SUPPLIED TEXT:
>>>

But this too is outside Mr Neason’s expertise. To this extent his opinion is also inadmissible.
    1. Lastly, Mr Neason’s valuation of market rent including special purchaser value is based in particular upon the RICS Valuation Information Paper 2, which relates to
“the capital and rental valuation of restaurants bars public houses and nightclubs”.
But (as I have already pointed out) the Property is none of these.
    1. What is perhaps most surprising about Mr Neason’s evidence is that, using the methodology of what Aston Manor could have afforded to pay, he reaches the view (at 11.31) that
“There is no clear comparable evidence to support as to what that figure might be but I think it reasonable to conclude that it could have been in the range of £10–£15m.”
    1. To admit that there is no evidence, but nevertheless to assert that a reasonable figure “could have been in the region of X”, is just not the language of valuation. Instead, it looks to me like guesswork. Mr Neason then says that
“on the assumption that they were not actually aware of what other interest or offers there had been … I am of the opinion that Aston as a special purchaser would have been prepared to pay a figure in the range £7.5m-£10m prior to the grant of the New Lease.”
    1. No explanation or reasoning is given for the leap from what Aston Manor could afford to what it would be prepared to pay. Mr Neason then goes on to say that, after the new lease had been granted, Aston Manor were in a stronger position. Nevertheless, his opinion is that Aston Manor would still have been prepared to pay a premium to acquire the freehold. He concludes:
“on this basis I am of the opinion that, following grant of the new lease, they might have been prepared to pay a sum in the range £5 – £7m.”
Once again, no evidence or other reasoning is given for the amount or proportion of the reduction made to the earlier figure by reason of the existence of the new lease.
    1. Moreover, Mr Neason does not explain how Aston Manor could possibly have decided to spend even £5 million, let alone £7.5 million, on a property without planning permission (and no prospect of obtaining it in the short term) that no-one else was willing to buy for even £3 million at the relevant time, and which even in the exuberant days before the financial crunch of 2008 only commanded a top offer of £6 million from a housebuilder without any due diligence and assuming full residential planning permission (which as I say on the evidence would have been difficult to obtain).
    2. In the light of these matters, I do not think that I can place any reliance on Mr Neason’s opinion evidence of valuation at all. It is based on a false premise, partly inadmissible, partly unsupported by appropriate reasoning, and in its conclusions frankly incredible. But I also note that he agreed that at the time of sale the state of the general industrial and property development market was poor. And he also agreed that Aston Manor was unlikely to have agreed to a landlord’s break-clause. I also note that in his supplementary report he accepted that
“there would have been little appetite in the funding market for a speculative scheme at the [Property]”.

<<<

EXERCISE 1:
Retype the judgment extract from "1. No explanation" up to and including "existence of the new lease.".
EXERCISE 2:
Translate this sentence from the judgment extract into Spanish: "No explanation or reasoning is given for the leap from what Aston Manor could afford to what it would be prepared to pay."

Collected data:
>>>

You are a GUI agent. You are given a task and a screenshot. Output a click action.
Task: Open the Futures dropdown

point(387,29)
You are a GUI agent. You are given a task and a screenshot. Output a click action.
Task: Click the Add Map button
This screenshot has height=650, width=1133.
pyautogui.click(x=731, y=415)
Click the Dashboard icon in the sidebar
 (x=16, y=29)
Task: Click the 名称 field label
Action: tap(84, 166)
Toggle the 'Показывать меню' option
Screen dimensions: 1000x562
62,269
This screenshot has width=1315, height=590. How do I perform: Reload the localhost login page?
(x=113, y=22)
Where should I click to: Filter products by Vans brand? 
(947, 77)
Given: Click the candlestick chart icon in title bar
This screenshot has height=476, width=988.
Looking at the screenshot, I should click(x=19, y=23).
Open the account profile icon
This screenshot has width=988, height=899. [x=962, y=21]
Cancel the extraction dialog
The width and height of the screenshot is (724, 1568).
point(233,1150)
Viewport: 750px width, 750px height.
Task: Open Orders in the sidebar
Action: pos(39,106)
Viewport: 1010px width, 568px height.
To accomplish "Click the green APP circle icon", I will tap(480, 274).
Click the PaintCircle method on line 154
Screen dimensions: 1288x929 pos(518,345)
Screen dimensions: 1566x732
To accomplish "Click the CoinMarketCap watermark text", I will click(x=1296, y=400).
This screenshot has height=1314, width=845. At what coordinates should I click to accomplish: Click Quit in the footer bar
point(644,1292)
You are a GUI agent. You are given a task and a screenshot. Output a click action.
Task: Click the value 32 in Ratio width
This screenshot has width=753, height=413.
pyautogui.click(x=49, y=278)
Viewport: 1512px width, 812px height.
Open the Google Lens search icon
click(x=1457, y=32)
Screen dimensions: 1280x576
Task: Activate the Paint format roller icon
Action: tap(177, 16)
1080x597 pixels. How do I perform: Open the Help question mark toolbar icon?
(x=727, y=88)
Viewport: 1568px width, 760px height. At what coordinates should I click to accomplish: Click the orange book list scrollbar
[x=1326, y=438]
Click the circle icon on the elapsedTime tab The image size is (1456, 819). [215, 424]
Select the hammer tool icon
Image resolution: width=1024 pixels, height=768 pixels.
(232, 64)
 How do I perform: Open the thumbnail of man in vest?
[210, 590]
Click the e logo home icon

<<<

WRITTEN ANSWER 1:
1. No explanation or reasoning is given for the leap from what Aston Manor could afford to what it would be prepared to pay. Mr Neason then goes on to say that, after the new lease had been granted, Aston Manor were in a stronger position. Nevertheless, his opinion is that Aston Manor would still have been prepared to pay a premium to acquire the freehold. He concludes:
“on this basis I am of the opinion that, following grant of the new lease, they might have been prepared to pay a sum in the range £5 – £7m.”
Once again, no evidence or other reasoning is given for the amount or proportion of the reduction made to the earlier figure by reason of the existence of the new lease.

WRITTEN ANSWER 2:
No se ofrece ninguna explicación ni razonamiento para el salto de lo que Aston Manor podía permitirse pagar a lo que estaría dispuesta a pagar.